Though pulling off a win after trailing by double digits so late in the race is possible, most telltale signs shows Landrieu facing long odds.

Beyond her trailing Cassidy in available cash, $3.1 million to $782,000, the Democratic machine has largely abandoned her with a few exceptions.

More On This...

    Fellow Democratic Sens. Joe Donnelly, Indiana, and Cory Booker, New Jersey, have campaigned for the three-term incumbent in hopes of getting out the moderate and black vote, which she will need to win.

    And on Monday, Hillary Clinton, a potential 2016 White House candidate and arguably the most influential Democrat in the country, is holding a private fundraiser in New York City for the Louisiana Democratic Party and Landrieu's political action committee.

    However, liberal outside groups have given less money to Landrieu, compared to conservative groups for Cassidy, roughly $13 million to $11 million, based on the most recent OpenSecrets.org report. And the Democratic Senatorial Campaign Committee has pulled its TV ad money.

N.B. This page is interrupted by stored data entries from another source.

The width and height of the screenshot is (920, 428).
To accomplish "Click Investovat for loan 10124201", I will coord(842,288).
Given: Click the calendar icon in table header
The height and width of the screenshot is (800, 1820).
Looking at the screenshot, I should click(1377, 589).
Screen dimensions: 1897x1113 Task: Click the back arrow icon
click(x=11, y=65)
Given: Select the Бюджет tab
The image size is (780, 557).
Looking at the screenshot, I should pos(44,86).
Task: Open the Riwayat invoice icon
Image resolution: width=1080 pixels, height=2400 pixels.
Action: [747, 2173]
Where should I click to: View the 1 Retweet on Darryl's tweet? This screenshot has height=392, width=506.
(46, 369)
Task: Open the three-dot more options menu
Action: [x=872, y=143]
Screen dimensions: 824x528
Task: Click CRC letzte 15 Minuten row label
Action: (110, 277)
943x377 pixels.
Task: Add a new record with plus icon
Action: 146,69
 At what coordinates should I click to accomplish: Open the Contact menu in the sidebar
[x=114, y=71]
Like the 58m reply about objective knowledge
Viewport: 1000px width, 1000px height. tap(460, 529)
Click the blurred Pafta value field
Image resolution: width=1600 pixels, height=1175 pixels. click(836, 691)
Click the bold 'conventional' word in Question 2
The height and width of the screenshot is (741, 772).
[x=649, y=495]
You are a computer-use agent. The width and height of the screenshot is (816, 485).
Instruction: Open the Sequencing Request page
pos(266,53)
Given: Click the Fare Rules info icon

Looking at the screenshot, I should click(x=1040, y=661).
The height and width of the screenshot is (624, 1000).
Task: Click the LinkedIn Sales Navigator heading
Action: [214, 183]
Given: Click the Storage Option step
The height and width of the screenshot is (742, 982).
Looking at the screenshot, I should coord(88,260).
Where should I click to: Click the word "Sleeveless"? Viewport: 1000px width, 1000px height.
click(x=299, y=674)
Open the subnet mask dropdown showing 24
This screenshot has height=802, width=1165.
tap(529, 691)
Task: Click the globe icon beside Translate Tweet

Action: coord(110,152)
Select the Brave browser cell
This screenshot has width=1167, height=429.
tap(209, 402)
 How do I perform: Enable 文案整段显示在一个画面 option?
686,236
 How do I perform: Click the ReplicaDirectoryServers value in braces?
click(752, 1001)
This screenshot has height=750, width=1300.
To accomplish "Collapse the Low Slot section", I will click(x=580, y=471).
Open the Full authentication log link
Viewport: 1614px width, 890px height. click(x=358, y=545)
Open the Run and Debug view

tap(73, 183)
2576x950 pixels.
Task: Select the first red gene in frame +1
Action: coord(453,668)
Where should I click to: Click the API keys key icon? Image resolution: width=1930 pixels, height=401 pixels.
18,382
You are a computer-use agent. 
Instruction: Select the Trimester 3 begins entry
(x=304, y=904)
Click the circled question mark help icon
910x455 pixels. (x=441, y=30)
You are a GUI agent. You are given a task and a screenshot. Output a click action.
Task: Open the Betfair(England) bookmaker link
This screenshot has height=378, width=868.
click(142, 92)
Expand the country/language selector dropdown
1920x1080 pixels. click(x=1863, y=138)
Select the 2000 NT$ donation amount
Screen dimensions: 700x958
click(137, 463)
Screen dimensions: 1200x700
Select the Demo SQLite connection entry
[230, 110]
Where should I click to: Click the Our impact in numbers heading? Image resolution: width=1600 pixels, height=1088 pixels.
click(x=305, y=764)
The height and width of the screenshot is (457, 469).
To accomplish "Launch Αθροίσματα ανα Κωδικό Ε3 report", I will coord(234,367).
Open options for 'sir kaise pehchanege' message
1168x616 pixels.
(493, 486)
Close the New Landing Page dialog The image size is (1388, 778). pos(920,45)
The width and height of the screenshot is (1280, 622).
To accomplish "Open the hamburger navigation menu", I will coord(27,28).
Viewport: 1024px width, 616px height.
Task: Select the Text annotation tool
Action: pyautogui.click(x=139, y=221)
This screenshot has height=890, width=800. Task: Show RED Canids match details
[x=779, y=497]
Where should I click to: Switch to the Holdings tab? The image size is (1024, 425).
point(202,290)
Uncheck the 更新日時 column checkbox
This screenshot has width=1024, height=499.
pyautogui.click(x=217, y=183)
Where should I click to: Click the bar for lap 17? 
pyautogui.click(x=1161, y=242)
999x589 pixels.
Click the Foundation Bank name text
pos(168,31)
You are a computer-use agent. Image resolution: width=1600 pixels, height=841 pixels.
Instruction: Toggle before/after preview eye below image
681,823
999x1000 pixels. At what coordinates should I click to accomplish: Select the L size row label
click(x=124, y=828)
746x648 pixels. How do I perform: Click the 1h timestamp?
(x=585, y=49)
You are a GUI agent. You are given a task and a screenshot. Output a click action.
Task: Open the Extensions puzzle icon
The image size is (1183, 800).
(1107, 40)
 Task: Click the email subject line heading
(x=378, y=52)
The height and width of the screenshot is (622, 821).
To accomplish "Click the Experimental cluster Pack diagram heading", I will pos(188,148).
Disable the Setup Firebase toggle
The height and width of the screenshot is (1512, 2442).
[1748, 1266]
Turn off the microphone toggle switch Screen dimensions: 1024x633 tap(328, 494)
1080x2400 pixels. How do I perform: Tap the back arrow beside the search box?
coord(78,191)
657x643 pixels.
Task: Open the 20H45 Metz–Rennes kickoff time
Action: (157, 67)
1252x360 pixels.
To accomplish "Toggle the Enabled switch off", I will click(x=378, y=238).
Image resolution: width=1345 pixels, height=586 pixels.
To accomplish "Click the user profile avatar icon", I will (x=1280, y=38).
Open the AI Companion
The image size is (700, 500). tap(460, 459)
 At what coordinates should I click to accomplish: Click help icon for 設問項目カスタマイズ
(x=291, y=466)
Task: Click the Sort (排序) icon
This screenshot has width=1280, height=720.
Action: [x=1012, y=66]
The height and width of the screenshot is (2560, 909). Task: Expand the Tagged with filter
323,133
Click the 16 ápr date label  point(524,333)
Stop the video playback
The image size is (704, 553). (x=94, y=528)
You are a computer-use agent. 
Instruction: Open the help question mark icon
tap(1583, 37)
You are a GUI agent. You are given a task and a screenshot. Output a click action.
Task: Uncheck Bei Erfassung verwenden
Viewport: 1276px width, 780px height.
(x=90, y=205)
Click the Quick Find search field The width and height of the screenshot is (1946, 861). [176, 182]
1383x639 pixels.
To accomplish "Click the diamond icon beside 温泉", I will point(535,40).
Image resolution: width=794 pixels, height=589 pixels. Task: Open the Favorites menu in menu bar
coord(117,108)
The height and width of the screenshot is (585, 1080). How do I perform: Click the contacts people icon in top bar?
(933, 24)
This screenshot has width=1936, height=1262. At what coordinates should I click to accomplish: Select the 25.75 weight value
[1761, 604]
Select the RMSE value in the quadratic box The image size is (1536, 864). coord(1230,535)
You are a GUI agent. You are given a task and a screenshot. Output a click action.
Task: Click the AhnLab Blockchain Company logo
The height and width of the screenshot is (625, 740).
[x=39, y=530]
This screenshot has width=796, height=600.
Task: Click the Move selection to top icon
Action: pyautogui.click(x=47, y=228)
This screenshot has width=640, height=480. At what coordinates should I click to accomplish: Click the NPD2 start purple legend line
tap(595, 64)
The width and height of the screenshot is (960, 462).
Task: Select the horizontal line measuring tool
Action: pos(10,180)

    Last month, Senate Majority Leader Harry Reid finally allowed a vote on her bipartisan legislation to build the Keystone XL pipeline, popular among voters in oil-rich Louisiana. However, the measure failed by one vote, with Senate Democrats apparently afraid to help Landrieu for fear support for the GOP-championed legislation could haunt them in their next election.

    “The bells are tolling again and again,” conservative political strategist Matt Keelen told FoxNews.com. “The Democratic Party has abandoned her. … They couldn’t even muster (that) on the vote.”

    Fowler argued that Landrieu’s best strategy now is to localize the race by highlighting her successful efforts to help the state recover from the 2010 Gulf of Mexico oil spill and Hurricane Katrina in 2005.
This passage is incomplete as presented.